Ni se te ocurra llevar una botella de vino si te invitan a comer: lo confirman todos los expertos en protocolo
Cuando te invitan a comer y decides aparecer con una botella de vino bajo el brazo, es probable que creas que estás acertando. Sin embargo, en una cena formal, este gesto tan extendido puede convertirse en un fallo de protocolo. Aunque parezca el detalle perfecto, los expertos advierten que no siempre es apropiado.
La experta en protocolo María José Gómez lo explicó y detalló qué obsequios son adecuados y cuáles conviene evitar cuando acudimos como invitados a casa de alguien. Sus recomendaciones desmontan una de las costumbres más habituales en este tipo de encuentros sociales.
Por qué no deberías llevar vino a una cena formal en casa
Cuando una persona organiza una comida en su hogar, está ofreciendo mucho más que un plato sobre la mesa. Dedica tiempo a planificar el menú, invierte esfuerzo en la preparación y cuida cada detalle para que la velada salga como ha previsto. Por eso, el protocolo aconseja acudir con un pequeño obsequio como muestra de agradecimiento.
Las opciones correctas son variadas. Según explicó la especialista, se puede llevar una caja de bombones, unas pastas caseras, mermeladas especiales, una botella de aceite de oliva o incluso velas aromáticas. Son detalles que demuestran consideración sin interferir en la organización del evento.
El problema aparece con el vino. A pesar de ser uno de los regalos más clásicos, en una cena formal puede generar una situación incómoda. Tal y como señaló María José Gómez, si un invitado entrega una botella, el anfitrión puede sentirse obligado a abrirla y servirla durante la comida.

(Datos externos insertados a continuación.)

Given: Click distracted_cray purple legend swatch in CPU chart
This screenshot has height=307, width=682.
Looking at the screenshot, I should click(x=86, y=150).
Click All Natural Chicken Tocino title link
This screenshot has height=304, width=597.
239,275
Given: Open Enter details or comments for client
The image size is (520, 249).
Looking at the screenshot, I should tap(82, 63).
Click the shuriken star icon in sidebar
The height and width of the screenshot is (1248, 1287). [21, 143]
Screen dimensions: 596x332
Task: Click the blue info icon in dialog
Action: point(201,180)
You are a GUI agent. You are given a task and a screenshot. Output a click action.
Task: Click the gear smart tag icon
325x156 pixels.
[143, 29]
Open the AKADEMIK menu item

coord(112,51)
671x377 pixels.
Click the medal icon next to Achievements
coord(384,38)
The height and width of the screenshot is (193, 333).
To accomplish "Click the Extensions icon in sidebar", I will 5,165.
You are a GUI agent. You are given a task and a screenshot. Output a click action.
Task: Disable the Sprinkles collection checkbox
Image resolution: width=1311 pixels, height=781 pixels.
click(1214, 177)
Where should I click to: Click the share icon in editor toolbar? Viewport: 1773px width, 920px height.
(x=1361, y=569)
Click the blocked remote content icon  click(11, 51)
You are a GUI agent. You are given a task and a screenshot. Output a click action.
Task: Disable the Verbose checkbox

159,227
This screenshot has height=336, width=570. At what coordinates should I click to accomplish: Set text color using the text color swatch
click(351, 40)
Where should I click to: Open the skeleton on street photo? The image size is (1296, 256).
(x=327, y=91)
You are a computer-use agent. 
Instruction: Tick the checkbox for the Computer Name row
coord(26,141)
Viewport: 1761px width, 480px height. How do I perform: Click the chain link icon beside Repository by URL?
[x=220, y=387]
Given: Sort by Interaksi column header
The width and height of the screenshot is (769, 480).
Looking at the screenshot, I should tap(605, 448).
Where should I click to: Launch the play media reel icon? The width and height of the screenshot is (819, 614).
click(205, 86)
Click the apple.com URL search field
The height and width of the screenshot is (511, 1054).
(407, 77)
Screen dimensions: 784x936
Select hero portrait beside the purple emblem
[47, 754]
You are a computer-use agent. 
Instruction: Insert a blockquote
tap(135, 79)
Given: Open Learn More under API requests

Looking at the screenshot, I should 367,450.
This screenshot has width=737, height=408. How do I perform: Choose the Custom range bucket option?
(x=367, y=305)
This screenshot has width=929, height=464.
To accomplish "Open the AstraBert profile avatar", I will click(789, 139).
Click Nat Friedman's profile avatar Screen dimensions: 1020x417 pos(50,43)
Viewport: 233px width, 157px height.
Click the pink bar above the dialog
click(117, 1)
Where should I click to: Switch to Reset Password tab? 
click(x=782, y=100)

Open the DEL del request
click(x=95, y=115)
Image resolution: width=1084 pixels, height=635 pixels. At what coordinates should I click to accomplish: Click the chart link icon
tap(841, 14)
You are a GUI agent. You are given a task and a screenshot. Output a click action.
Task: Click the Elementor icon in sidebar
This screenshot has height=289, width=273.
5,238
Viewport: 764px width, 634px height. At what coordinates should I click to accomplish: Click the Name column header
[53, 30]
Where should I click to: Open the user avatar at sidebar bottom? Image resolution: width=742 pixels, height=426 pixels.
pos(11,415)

Esa obligación implícita altera la planificación inicial. El menú ya está diseñado y, con él, las bebidas que mejor acompañan cada plato. Si el vino que se lleva no encaja con la comida —por ejemplo, un vino con mucho cuerpo cuando el menú está basado en pescado— el maridaje no será adecuado.
El anfitrión se enfrenta entonces a la disyuntiva de romper la armonía prevista o dejar el regalo sin abrir, lo que puede resultar incómodo.
Por tanto, el inconveniente no es el vino en sí, sino el compromiso que genera en un contexto formal donde todo está previamente organizado.
La única excepción y otros detalles que conviene evitar
La experta matizaba que sí existe una forma correcta de regalar vino. La clave está en aclarar expresamente que se trata de un detalle para el disfrute personal del anfitrión y no para consumir durante la cena. Una frase sencilla indicando que es «para que lo disfrutéis en otro momento» elimina la presión de tener que incorporarlo a la mesa esa misma noche.
Más allá del vino, también hay otros errores habituales. Uno de ellos es optar por regalos demasiado costosos. Según explicó María José Gómez, un obsequio de alto valor puede generar una sensación de deuda en quien lo recibe. El anfitrión podría sentirse obligado a corresponder con algo de importe similar cuando sea él quien invite, creando una dinámica innecesaria.
En el caso de los postres caseros, también conviene actuar con prudencia. Antes de llevar uno, es importante pensar si encajará con los gustos del anfitrión y con el menú preparado. De nuevo, lo recomendable es ofrecerlo como algo para disfrutar en privado y no como un elemento que deba servirse obligatoriamente durante la cena.
A pesar de estas advertencias, el mensaje final es claro: siempre es mejor acudir con algún detalle. No se trata del precio ni de sorprender, sino de demostrar que se ha pensado en la persona que invita. El protocolo no busca rigidez, sino evitar situaciones incómodas y reforzar la cortesía.